TEXT SHOWN:
As my world hit rock bottom, so did my weight. A mere six months later, I was a skeletal 120 pounds — and it felt like consolation. I was convinced that my severely skinny state snagged the affections of a man 10 years my junior. We started seeing each other regularly (after I dumped the couch potato), and while things were going well, staying thin, I reasoned, was the only way to hold his interest. I even bought a scale for my apartment, weighing myself whenever my mood needed a boost, which was often.

While I was clearly unwell, many of my friends, especially those in the fashion business, saw my whittled-down physique as entirely attractive. Clothes looked fabulous on me, like they do on hangers. In my vulnerability, I lived for their compliments, their genuine envy. But it wasn't the real nourishment I needed.

Nicole Richie had nothing on me. For well over a year, I would never finish a plate of food, no matter how small. What I binged on instead were skirts, pants, and dresses — all size 4. My once-starved closet was now full to bursting.

I could slide a pair of jeans with a 27-inch waist over my hips to the floor — without unbuttoning them. (Conscious of how scary this was, I was secretly satisfied at the same time.) I was maid of honor at my best friend's wedding, and on the actual day, I felt sexy and beautiful in that silk bias-cut (read: clingy) slip gown. But the photos told another story. I had no ass and no arms, and my complexion was sallow — the picture of unhealthiness and unhappiness.

DATA:
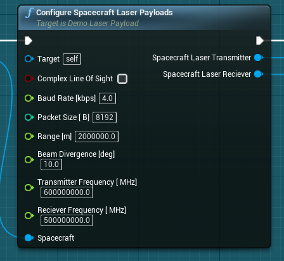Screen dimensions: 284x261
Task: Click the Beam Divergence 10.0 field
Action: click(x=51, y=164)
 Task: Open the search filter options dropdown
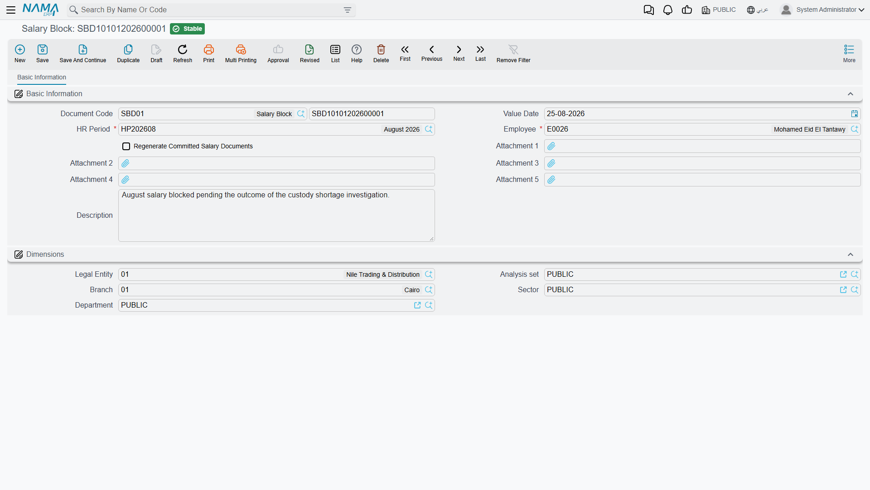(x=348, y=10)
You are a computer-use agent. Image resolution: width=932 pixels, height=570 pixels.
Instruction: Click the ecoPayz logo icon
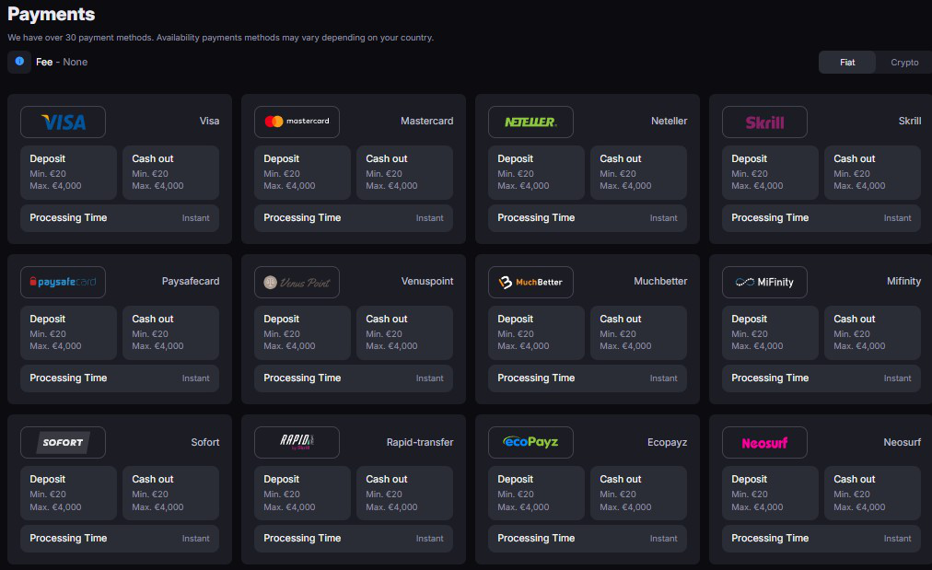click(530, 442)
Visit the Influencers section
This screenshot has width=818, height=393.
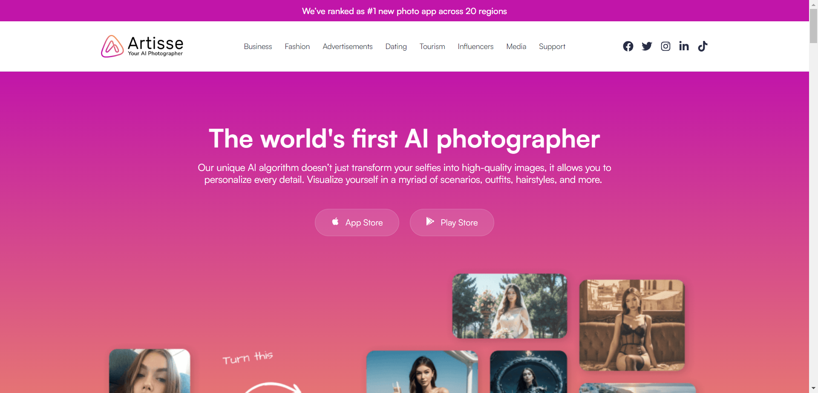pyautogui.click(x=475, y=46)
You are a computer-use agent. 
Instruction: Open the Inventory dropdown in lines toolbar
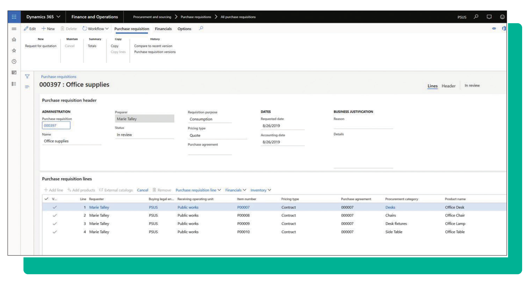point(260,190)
* * *
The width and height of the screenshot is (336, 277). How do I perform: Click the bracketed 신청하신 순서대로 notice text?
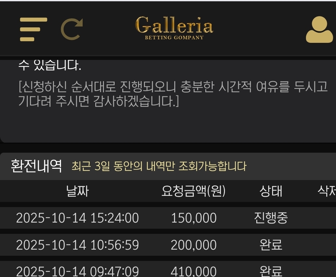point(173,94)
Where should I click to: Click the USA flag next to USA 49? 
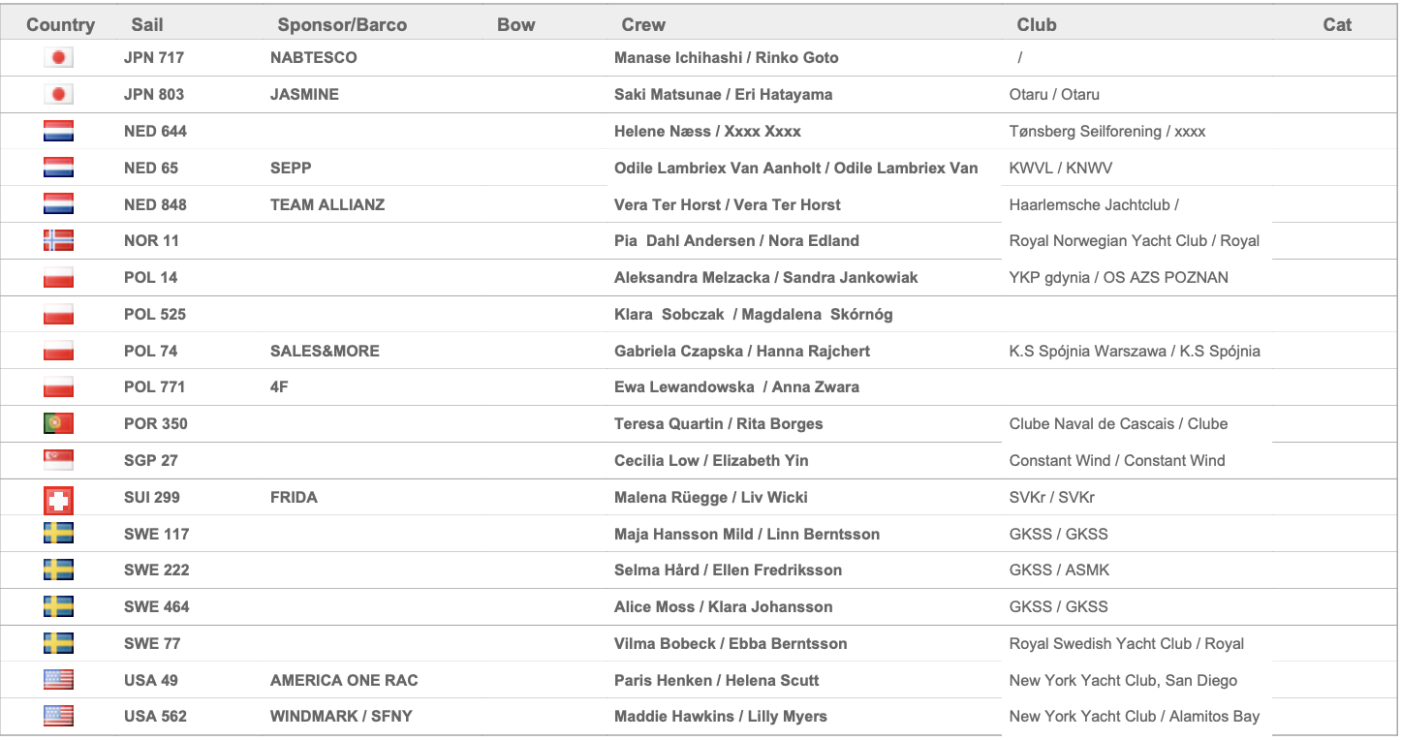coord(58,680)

OBJECTIVES:
1/ Using the essay about losing weight, answer the following:
(a) How many pounds did the writer weigh six months after hitting rock bottom?
(b) What size were the skirts, pants, and dresses the writer bought?
(c) What was the waist measurement of the jeans that slid to the floor without being unbuttoned?
2/ Carry on the essay about losing weight after its final sentence.

THE RESPONSES:
1/
(a) 120 pounds
(b) Size 4
(c) 27 inches

2/
Fortunately, one very close fashion-stylist friend, intimately acquainted with the female form, took notice. We were at a boutique where I was modeling a hip-hugging Miu Miu pencil skirt and cropped sweater. In the mirror, all I could see was how perfectly it fit. My friend had a different opinion: "You're too skinny for fashion. You need to eat."

He was right. My appetite was mirroring my emotions. I was starving.

Recounting the sacrifices I had made — from the missed birthday cakes to the skipped Sunday brunches — I finally realized that fitting into that wispy size 4 was not worth the mental and physical stress. So with the support of friends — and my own concerted effort — I gobbled up burgers, pasta, and desserts as best I could. I gradually regained the energy I needed to campaign for a new job — which I got — and then left that horrid apartment to move in with my younger guy. The dual victories helped my appetite return. In a year's time, I was back to a happy 145 pounds — size 8.

But what about going forward? When life throws me a curveball in the future, will my weight remain steady? Well, maybe not always. But I can accept that. Coming to terms with my emotional eating was winning half the battle. And in hopes of conquering the rest, I gave away the scale.